Saturday, January 15, 2011

Pink Cyborg

The introduction of  new technology often comes with the promise of making our lives easier.  If only we could, "Just set it and forget it."  In reality, the more productive technology makes us, the more is expected of us.  An excerpt from a book I am reading called, "The Great Reset" addresses this sentiment;

"Ironically, some of the amazing new labor-saving inventions and innovations of this period actually added to the burden of work in the home, mostly for the women of the time.  Geographer Roger Miller examines the effect of the vacuum cleaner on women's work in the home.  "In short, standards became more stringent as the means for meeting them became generally available," he writes.  "Thus the ability to wash clothes more efficiently did not mean that the wash would be done in less time; it meant that the same clothes could be washed more frequently.  The Hoover brought the rug out of the attic, where it was stored between social events, and put it down more permanently to be trampled and vacuumed every week.  Women had to rationalize their schedules with those of the new machines they tended."1


Technology affords us abilities which can make vast improvements in our lives but it also complicates it and raises expectations for what we should accomplish.  For women this can be felt doubly at times.  Now we not only get to vacuum on a regular basis, but we can do so while responding to work emails on our Blackberries. 

1. Florida, Richard L. 2010. The great reset: how new ways of living and working drive post-crash prosperity. New York: Harper, 23.

Tuesday, January 4, 2011

Turn Table Button

I start this new blog, as I like most the rest of the world feel the need to express myself digitally.  I am also placing my Cyborglibrarian blog on hiatus as my current job takes me out of a library setting and places me in the throws of educational technology.

To explain the name of this blog, I will use the example of how I just realized my microwave has a button for engaging/disengaging the turn table.  I've been using this microwave for 6 months and had a similar model before this one, however it wasn't until I was fumbling around late last night attempting to turn off the "surface light" that I discovered this button.  It seems most of us traverse through life just doing what we can to make it, not paying attention to all the functionality our surroundings have to offer.  I know this is my usual approach focusing only on what is necessary to complete the task-at-hand.  Somewhere along the way I manage to pick up the trivial and enough to know what I am doing.  Thankfully I do pretty well to absorb information fast so my makeshift approach to life hasn't hindered my success.

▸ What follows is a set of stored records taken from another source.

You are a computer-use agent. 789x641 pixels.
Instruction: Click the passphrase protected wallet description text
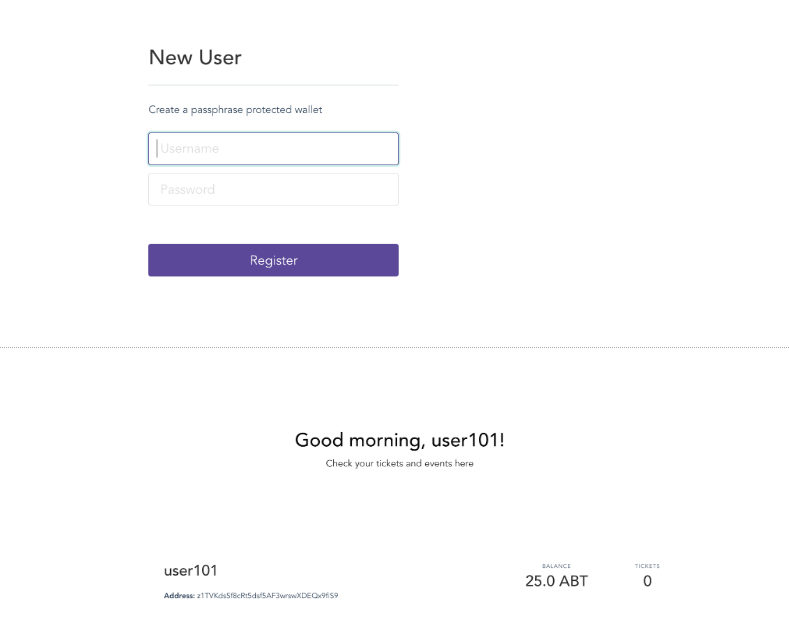(235, 110)
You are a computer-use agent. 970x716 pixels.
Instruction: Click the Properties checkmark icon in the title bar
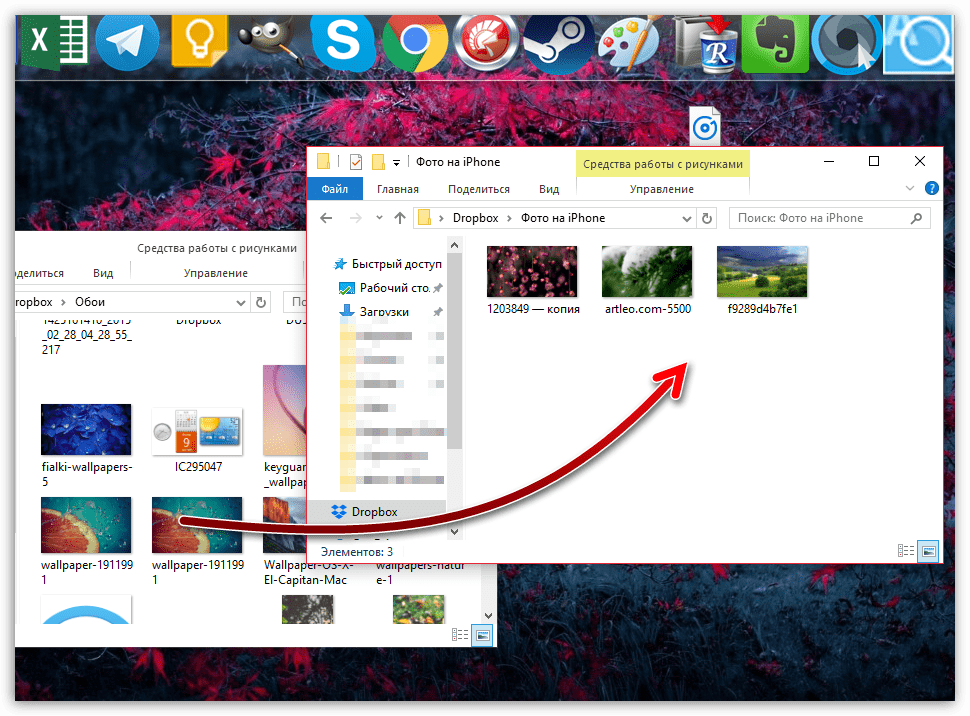click(x=356, y=162)
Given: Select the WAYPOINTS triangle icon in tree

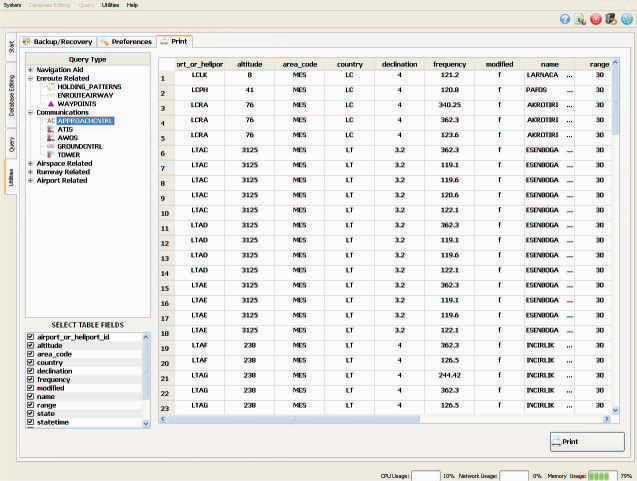Looking at the screenshot, I should pyautogui.click(x=51, y=103).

Nonetheless I am impressed by those who are able to patiently pay attention to the details and do everything correct from the start.  Trial and error, making due with what I have and accepting the impermanence of it all, is my mode of operation and in this information overloaded world I'm not sure anyone can survive paying attention to all the details.  So tag along as I fumble my way through and ponder philosophical issues of technology use in daily life.